Conservadores e liberais se uniram contra Jaime II e passaram a conspirar para que Guilherme de Orange, da Holanda, invadisse a Inglaterra e tomasse o poder. A Revolução Gloriosa foi o triunfo do liberalismo político sobre o absolutismo. Com a aprovação da Bill of Rights, em 1689, instalou-se a supremacia legal do parlamento sobre a realeza britânica e institucionalizou-se a monarquia limitada que existe até hoje.

 

Foi nesse contesto que John Locke, o individualista liberal, que estava exilado na Holanda, voltou à Inglaterra e publicou suas principais obras: Cartas sobre a tolerância, Ensaio sobre o entendimento humano e Dois tratados sobre o governo civil.

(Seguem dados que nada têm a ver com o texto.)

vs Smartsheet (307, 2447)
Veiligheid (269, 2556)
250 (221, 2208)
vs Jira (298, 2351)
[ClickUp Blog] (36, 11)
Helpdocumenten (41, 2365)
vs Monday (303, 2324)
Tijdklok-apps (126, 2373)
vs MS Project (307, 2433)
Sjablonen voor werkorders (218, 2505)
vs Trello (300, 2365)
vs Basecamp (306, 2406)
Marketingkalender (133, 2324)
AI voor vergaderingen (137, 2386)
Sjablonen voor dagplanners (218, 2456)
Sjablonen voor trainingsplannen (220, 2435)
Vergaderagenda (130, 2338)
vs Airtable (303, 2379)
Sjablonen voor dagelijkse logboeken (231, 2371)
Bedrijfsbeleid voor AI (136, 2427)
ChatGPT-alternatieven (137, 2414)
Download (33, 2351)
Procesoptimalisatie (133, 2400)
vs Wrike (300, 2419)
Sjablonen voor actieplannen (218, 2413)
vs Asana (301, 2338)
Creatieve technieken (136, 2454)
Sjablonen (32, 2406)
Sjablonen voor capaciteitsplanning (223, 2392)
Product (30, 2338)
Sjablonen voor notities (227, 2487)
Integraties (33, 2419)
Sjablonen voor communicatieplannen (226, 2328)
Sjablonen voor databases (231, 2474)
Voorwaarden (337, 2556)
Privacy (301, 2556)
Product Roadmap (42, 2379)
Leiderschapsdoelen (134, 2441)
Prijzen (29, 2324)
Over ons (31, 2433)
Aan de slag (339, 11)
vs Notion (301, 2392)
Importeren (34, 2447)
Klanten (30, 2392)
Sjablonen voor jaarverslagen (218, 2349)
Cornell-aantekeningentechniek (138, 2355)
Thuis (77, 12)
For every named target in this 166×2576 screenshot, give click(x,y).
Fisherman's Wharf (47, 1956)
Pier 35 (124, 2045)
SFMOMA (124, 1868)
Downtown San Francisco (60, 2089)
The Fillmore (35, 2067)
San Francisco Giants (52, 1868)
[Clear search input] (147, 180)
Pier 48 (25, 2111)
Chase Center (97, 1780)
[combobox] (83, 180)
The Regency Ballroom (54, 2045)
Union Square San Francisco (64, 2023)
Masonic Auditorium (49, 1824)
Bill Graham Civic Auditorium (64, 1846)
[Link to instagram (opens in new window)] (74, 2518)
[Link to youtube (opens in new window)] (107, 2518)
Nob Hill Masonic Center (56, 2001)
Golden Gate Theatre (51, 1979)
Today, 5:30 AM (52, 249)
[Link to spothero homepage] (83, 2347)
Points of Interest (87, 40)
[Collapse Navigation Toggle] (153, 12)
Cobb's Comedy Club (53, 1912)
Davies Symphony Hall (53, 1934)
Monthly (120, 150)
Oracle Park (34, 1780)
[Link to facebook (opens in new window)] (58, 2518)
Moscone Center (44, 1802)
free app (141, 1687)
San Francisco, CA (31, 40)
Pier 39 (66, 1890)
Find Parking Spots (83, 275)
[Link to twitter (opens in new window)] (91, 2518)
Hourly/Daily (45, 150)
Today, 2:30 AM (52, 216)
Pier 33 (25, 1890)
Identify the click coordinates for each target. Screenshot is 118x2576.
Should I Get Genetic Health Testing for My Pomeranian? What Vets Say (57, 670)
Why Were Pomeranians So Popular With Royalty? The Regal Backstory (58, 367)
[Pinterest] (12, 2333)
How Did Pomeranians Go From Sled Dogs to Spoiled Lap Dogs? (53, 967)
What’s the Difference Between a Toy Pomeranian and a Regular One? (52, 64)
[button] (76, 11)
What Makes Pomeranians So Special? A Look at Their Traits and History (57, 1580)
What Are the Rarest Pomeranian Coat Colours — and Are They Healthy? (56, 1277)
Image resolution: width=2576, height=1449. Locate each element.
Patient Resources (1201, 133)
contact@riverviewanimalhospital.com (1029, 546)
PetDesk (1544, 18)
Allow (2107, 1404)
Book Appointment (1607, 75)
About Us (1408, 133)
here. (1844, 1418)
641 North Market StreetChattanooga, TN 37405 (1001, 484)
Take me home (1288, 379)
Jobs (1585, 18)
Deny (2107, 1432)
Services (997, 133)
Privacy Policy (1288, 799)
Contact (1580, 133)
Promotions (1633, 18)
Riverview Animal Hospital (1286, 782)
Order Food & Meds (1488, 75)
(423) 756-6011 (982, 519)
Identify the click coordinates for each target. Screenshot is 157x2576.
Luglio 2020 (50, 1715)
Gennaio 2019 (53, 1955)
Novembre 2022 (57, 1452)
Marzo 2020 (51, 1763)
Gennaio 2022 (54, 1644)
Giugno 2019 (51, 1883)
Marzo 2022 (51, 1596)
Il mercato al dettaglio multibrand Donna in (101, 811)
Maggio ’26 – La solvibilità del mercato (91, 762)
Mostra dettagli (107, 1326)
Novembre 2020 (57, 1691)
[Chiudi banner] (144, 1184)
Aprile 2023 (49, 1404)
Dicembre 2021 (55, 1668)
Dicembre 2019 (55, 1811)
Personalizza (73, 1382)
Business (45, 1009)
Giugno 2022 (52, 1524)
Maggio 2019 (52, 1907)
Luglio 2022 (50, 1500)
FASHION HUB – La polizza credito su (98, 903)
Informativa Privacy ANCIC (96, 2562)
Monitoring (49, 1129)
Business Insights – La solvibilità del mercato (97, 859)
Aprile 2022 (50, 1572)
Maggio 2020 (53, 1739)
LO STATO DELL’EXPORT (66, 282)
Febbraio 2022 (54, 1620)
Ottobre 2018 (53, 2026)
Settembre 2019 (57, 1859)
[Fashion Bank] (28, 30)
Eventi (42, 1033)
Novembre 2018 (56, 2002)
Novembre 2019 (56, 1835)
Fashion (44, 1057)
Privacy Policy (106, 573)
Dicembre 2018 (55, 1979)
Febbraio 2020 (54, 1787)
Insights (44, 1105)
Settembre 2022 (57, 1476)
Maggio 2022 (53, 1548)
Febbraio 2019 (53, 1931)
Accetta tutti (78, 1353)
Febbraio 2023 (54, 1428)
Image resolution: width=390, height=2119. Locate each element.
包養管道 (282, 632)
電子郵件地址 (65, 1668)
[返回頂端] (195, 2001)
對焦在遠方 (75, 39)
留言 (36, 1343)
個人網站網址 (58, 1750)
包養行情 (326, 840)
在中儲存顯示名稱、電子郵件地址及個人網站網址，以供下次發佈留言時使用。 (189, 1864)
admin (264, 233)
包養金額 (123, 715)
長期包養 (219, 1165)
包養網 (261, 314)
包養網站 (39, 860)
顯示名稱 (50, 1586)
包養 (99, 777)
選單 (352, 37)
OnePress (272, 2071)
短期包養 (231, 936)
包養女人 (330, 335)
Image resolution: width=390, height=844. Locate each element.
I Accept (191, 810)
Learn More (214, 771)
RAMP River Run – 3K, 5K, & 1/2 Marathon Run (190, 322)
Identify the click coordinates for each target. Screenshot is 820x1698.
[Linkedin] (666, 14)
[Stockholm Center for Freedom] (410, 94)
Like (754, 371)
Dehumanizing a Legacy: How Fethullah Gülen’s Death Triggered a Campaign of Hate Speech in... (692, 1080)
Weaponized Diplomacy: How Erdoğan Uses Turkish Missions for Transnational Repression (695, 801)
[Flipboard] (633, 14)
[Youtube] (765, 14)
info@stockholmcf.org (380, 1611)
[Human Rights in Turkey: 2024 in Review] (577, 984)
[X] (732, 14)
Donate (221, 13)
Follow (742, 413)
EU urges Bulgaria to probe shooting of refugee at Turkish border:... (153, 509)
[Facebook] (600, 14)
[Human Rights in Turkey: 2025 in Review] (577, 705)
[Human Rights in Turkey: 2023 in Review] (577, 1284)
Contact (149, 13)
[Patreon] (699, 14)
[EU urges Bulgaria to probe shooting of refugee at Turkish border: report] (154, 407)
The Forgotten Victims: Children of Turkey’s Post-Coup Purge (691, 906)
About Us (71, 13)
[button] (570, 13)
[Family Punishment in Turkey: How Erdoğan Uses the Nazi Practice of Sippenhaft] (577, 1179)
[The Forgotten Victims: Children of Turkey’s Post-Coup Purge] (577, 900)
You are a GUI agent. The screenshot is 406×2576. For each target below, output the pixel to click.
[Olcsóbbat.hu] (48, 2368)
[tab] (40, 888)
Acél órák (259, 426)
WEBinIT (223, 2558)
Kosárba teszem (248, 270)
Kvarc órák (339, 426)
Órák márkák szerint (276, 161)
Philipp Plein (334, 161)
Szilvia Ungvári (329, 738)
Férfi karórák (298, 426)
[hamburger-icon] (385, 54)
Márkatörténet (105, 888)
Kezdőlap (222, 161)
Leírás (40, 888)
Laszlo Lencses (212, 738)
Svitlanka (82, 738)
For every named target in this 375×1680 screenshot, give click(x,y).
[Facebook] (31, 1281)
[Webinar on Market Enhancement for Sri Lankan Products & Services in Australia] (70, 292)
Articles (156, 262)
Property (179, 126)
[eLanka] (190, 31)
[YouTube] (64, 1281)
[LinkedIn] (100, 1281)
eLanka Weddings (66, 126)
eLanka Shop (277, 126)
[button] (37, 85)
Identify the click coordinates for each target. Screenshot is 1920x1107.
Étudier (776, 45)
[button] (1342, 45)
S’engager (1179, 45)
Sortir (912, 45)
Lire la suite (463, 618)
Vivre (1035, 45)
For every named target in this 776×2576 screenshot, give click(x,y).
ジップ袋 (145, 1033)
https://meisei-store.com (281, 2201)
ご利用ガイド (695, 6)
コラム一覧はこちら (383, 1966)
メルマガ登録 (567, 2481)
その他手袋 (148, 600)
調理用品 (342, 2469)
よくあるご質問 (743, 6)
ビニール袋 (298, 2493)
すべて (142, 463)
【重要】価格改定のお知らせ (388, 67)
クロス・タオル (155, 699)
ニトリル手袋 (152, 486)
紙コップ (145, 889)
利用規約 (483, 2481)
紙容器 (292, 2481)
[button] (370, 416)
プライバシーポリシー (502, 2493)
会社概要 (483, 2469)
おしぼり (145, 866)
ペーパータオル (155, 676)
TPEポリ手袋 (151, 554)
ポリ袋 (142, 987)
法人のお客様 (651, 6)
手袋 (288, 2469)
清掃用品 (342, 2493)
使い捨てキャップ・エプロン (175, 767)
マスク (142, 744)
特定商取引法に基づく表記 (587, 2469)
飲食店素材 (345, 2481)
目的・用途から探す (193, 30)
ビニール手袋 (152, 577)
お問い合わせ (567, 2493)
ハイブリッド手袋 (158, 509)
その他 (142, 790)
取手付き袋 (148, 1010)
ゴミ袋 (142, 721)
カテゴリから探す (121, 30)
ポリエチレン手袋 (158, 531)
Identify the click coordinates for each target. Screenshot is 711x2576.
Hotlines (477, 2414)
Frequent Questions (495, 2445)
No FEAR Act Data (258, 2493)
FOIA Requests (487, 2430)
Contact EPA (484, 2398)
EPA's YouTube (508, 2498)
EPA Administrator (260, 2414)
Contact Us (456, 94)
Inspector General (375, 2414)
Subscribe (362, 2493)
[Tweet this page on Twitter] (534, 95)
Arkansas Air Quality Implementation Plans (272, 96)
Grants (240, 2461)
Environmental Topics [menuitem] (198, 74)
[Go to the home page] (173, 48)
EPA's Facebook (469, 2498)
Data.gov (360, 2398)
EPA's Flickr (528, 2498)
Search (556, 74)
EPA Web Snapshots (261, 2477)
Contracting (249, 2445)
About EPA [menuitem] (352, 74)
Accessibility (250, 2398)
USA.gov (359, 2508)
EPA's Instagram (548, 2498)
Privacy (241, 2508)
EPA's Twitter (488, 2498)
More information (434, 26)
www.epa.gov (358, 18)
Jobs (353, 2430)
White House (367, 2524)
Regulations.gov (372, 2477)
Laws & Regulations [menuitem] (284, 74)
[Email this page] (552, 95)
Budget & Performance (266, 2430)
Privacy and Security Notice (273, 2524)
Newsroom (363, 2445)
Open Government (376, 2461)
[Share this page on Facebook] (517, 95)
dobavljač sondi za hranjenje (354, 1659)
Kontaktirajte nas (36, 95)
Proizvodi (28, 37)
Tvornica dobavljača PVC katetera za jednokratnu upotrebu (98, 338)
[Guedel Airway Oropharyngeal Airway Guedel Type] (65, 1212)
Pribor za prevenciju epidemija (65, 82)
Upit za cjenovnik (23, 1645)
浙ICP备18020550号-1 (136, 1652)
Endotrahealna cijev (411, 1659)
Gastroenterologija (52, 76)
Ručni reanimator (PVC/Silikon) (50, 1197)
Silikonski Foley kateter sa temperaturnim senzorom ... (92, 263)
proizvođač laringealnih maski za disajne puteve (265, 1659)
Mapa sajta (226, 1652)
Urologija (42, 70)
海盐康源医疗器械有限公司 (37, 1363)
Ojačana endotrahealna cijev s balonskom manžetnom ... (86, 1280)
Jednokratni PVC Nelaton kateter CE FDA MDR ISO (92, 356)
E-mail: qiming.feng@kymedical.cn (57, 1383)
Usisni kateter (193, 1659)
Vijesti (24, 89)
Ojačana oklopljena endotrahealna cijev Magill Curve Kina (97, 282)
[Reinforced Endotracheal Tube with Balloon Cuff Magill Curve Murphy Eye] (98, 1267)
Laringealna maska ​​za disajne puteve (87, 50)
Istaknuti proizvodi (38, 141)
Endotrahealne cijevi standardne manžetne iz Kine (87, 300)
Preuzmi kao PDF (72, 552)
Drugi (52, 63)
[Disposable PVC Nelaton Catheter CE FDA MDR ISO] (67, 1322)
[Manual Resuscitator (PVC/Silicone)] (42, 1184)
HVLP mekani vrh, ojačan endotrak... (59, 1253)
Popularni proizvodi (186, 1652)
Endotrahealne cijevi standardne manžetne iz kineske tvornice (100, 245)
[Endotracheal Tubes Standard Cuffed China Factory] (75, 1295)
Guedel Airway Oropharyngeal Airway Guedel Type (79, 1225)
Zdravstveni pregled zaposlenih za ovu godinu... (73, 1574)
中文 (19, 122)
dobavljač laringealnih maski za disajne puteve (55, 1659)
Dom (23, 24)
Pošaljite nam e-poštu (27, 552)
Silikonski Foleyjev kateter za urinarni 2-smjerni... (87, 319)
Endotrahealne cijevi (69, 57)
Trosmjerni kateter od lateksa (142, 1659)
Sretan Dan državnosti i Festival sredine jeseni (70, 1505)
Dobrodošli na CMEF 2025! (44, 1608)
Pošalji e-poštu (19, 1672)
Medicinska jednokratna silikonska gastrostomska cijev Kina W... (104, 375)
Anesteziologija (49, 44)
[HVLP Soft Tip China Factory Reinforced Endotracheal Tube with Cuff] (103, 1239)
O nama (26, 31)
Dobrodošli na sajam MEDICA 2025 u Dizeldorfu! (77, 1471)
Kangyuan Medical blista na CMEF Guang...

O Segundo Tratado é uma justificativa da Revolução Gloriosa, na qual ele fundamenta a legitimidade da deposição de Jaime II por Guilherme Orange e pelo parlamento com base na doutrina do direito de resistência.

 

A citação desses clássicos da política vem ao caso por causa da tensão instalada entre o governo Dilma Rousseff e a maioria da população, que resultou numa onda de grandes protestos por todo o país. Primeiro, a partir de junho de 2013, o que não impediu a reeleição da presidente da República; depois, em março, abril e agosto deste ano, sendo o último protesto nacional claramente focado na bandeira do impeachment da presidente da República. É o governo Leviatã contra a maioria dos seus cidadãos.

 

Pressão das ruas

Foram esses protestos que levaram os partidos de oposição, de carona nas manifestações, a defenderem abertamente o pedido de impeachment da presidente Dilma Rousseff, no caso, o do jurista e ex-deputado Hélio Bicudo, um dos fundadores do PT. O fracasso econômico de Dilma em razão de sucessivas e desastrosas intervenções na economia, sua incapacidade de manter coesa a base do governo no Congresso e a crise ética e moral na qual mergulharam o PT e seus aliados por causa do escândalo da Petrobras acabaram por desestabilizar o governo.

 

A maneira de governar de Dilma é rejeitada por 82% da população, segundo a última pesquisa do Ibope. Outros 77% perderam a confiança na presidente da República. Os números em relação à aprovação dos serviços prestados pelo governo aos cidadãos também são muito negativos. As pessoas estão cansadas dos impostos, dos escândalos políticos, da ineficiência da administração, do fisiologismo e do empreguismo oficial.

 

A presidente Dilma Rousseff acaba de fazer uma reforma ministerial com objetivo de reagrupar as forças governistas no Congresso e barrar a aprovação de seu impeachment. É bem possível que consiga, como aconteceu com as Diretas Já durante o regime militar. Mas ninguém faz um bom governo estando contra a opinião pública. Os problemas da economia, a má qualidade dos serviços públicos e os escândalos revelados pela Operação Lava-Jato continuam.

 

É por isso que a bandeira do impeachment continua hasteada nas ruas. Nem a tradição nem a força, mas apenas o consentimento expresso dos governados é a fonte de poder político legítimo. Dilma foi eleita, mas suposto o financiamento de sua campanha eleitoral com dinheiro desviado da Petrobras e as chamadas “pedaladas fiscais”, no contexto de um governo que fracassou, é que legitimam os protestos daqueles que querem o seu impeachment com base na Constituição. O novo gabinete de Dilma pode até domar o Congresso, mas enfrenta uma oposição que é muito mais forte na sociedade do que no parlamento. Esse é o seu verdadeiro problema.